B Impossible to find the quantile of any equation

[Addez123]

TL;DR Summary

Find the .5 quantile (which is same as median for continuous functions?) given the distribution function:
$$f(x) = 2xe^{-x^2}$$

Given the distribution function
$$f(x) = 2xe^{-x^2}$$
The probability density function would then be
$$F(x) = -e^{-x^2}$$

To find the .5 quantile I set F(x) = .5
$$.5 = -e^{-x^2}$$
$$ln(-.5) = -x^2$$

And already here we have the issue, you can't take ln of a negative number.

 

[Addez123]

Think I solved it. Issue was I wasn't solving the definitive integral, aka. I wasn't solving the integral with any specific range.
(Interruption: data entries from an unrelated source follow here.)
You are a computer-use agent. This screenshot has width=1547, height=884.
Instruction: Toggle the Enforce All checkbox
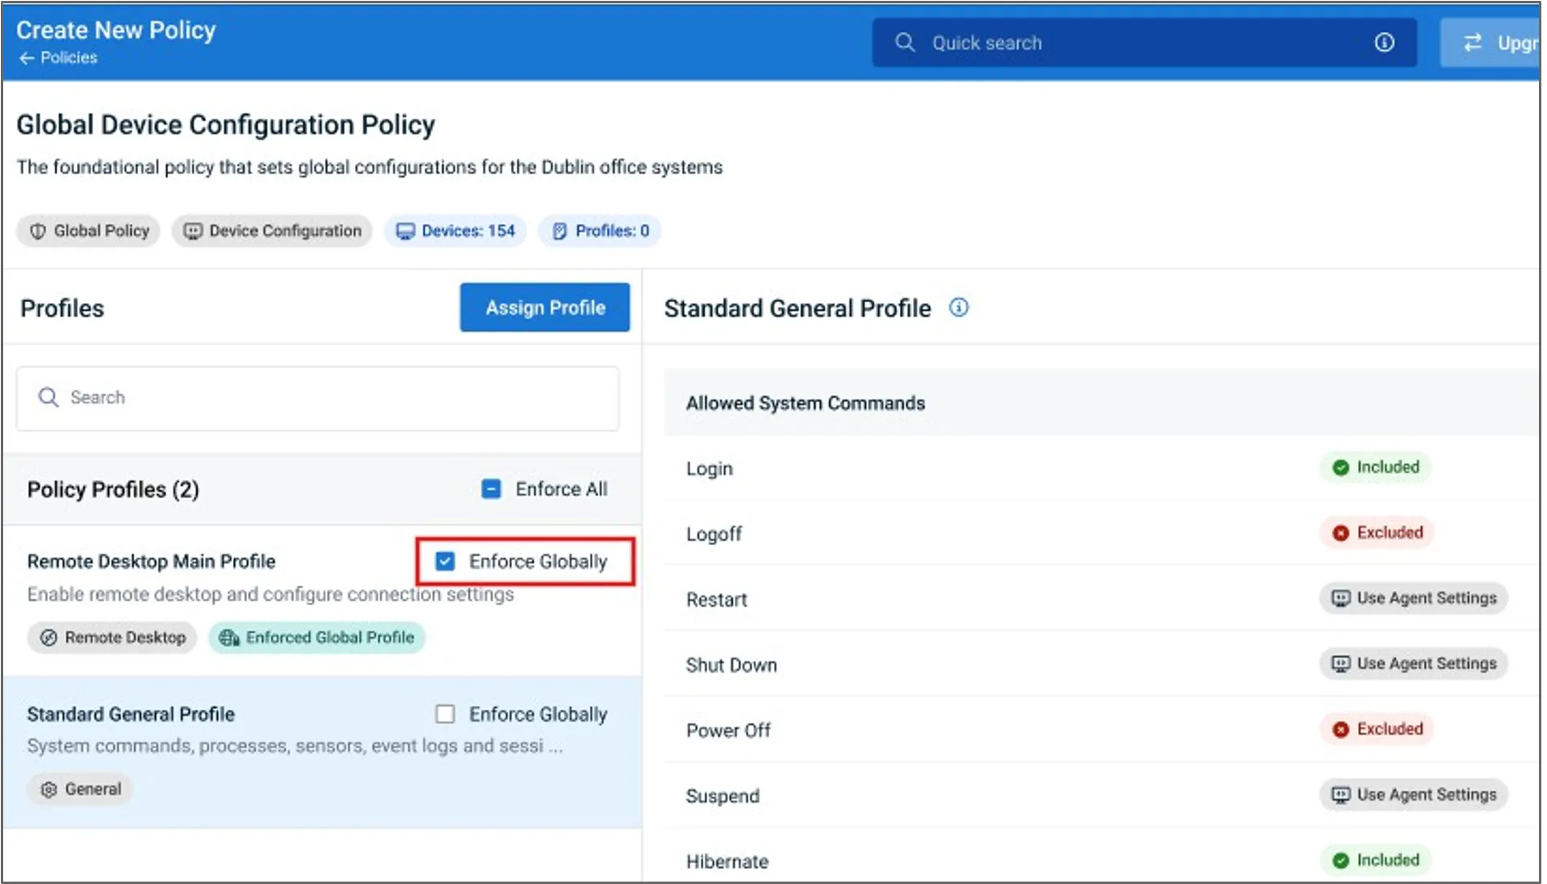point(491,489)
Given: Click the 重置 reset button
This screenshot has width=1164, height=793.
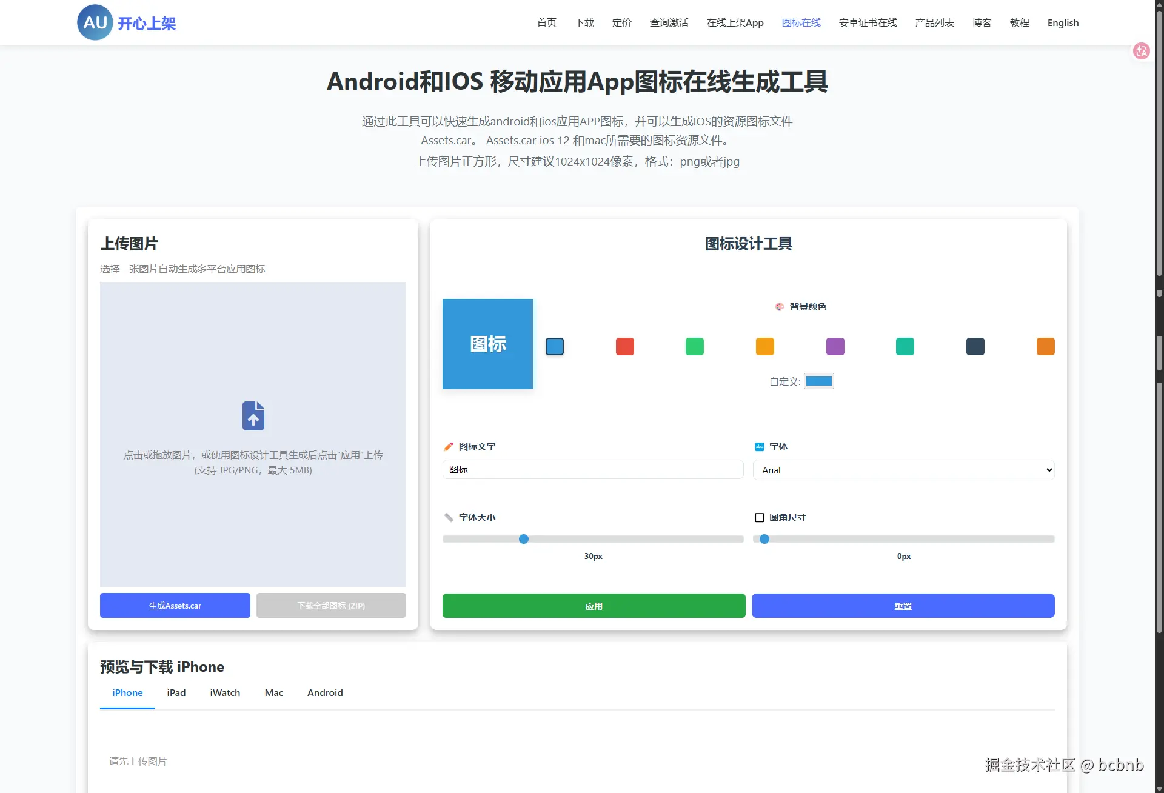Looking at the screenshot, I should point(903,605).
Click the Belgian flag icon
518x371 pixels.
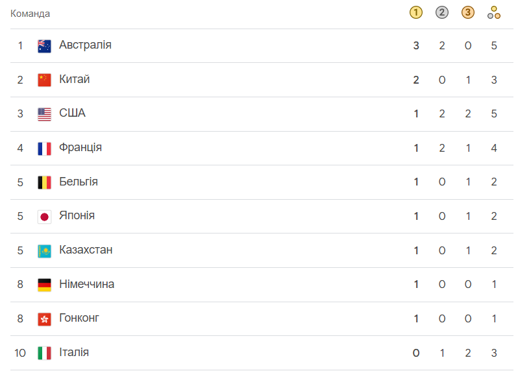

Should've solved
$$F(x)= −e^{−x2} |_0^x \Leftrightarrow -e^{-x^2} + 1 = 0.5$$

 

[RPinPA]

Previous answer deleted. I was confused by your terminology.

$f(x)$ is a density, provided you include the restriction that $x \geq 0$, and $F(x)$ is the cumulative distribution, which is $\int_0^x f(t) dt$.

Sometimes the term "distribution" is used for the cumulative distribution function F(x), but it is never called a "probability density".

So you are correct, you need to do a definite integral starting at 0, which will give you the correct expression.